====== Given records ======

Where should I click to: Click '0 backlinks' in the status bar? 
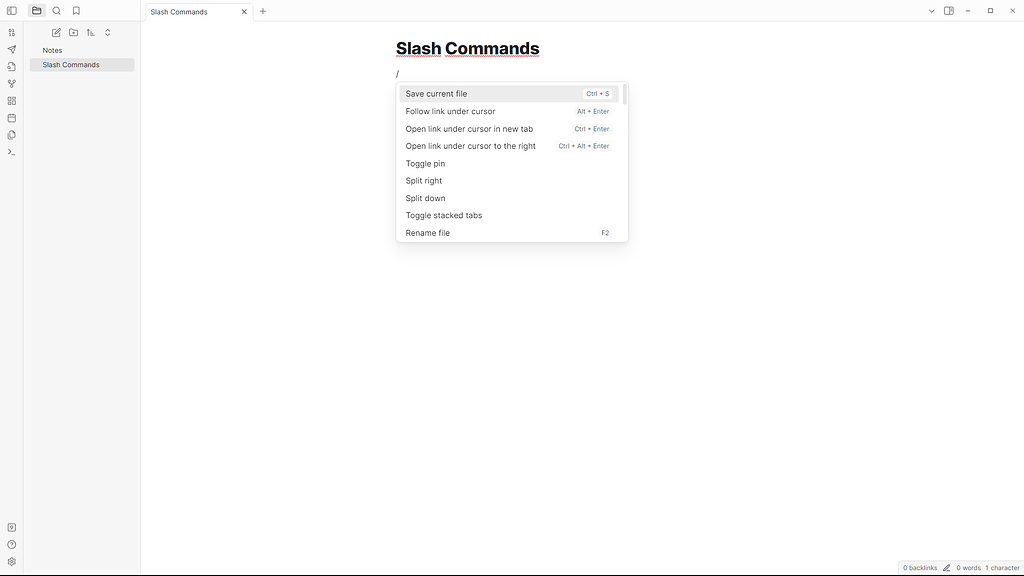pyautogui.click(x=919, y=567)
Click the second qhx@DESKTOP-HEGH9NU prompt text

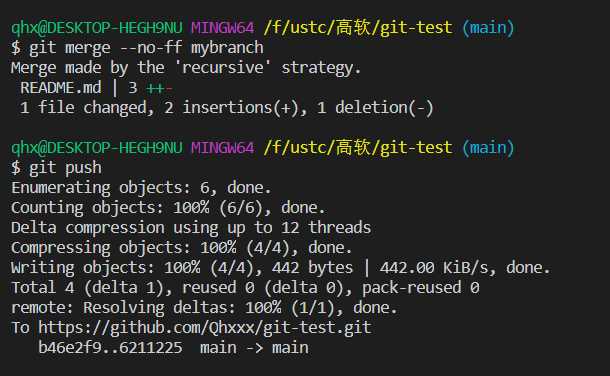coord(96,148)
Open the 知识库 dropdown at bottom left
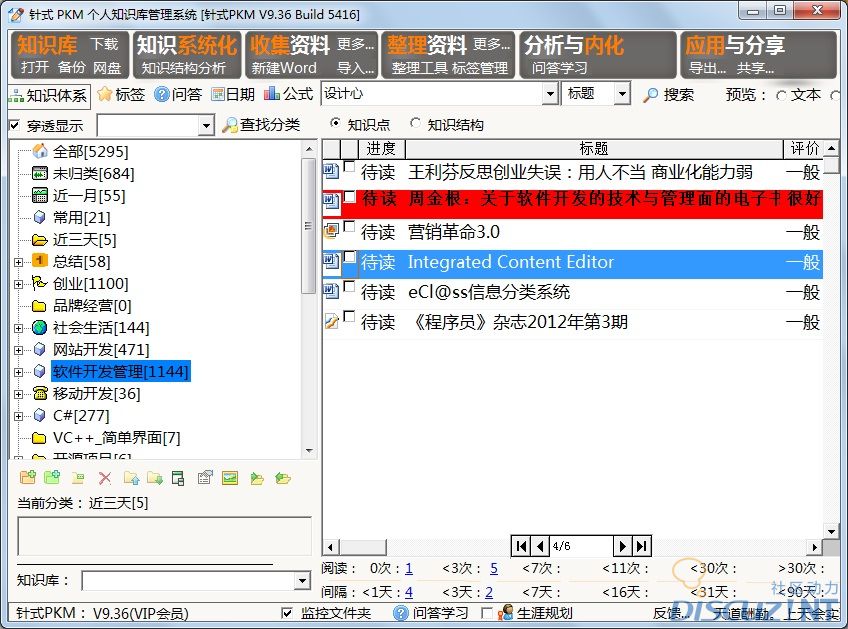The height and width of the screenshot is (629, 848). 302,582
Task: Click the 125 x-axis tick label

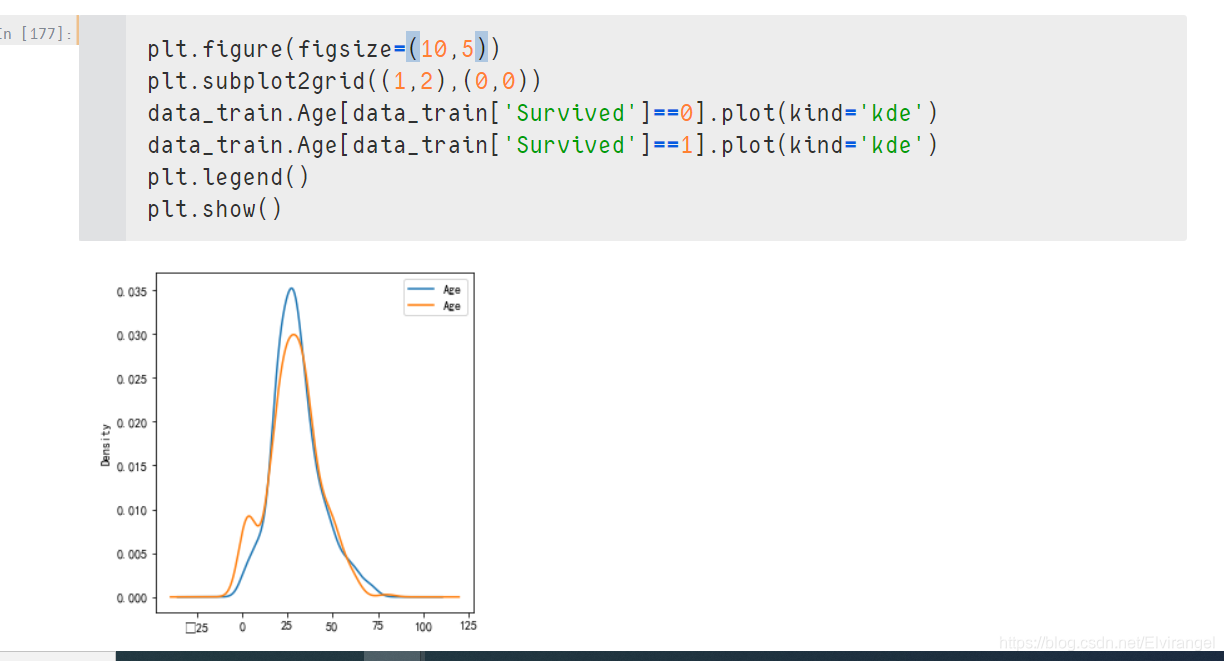Action: tap(467, 627)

======

Aim of the task - Looking at the records above, extract only the lines from the one with "Click the second" through the last line, exactly, with the pictures left out.

Finished task -
Click the second qhx@DESKTOP-HEGH9NU prompt text

coord(96,148)
Open the 知识库 dropdown at bottom left
The height and width of the screenshot is (629, 848). 302,582
Task: Click the 125 x-axis tick label

Action: tap(467, 627)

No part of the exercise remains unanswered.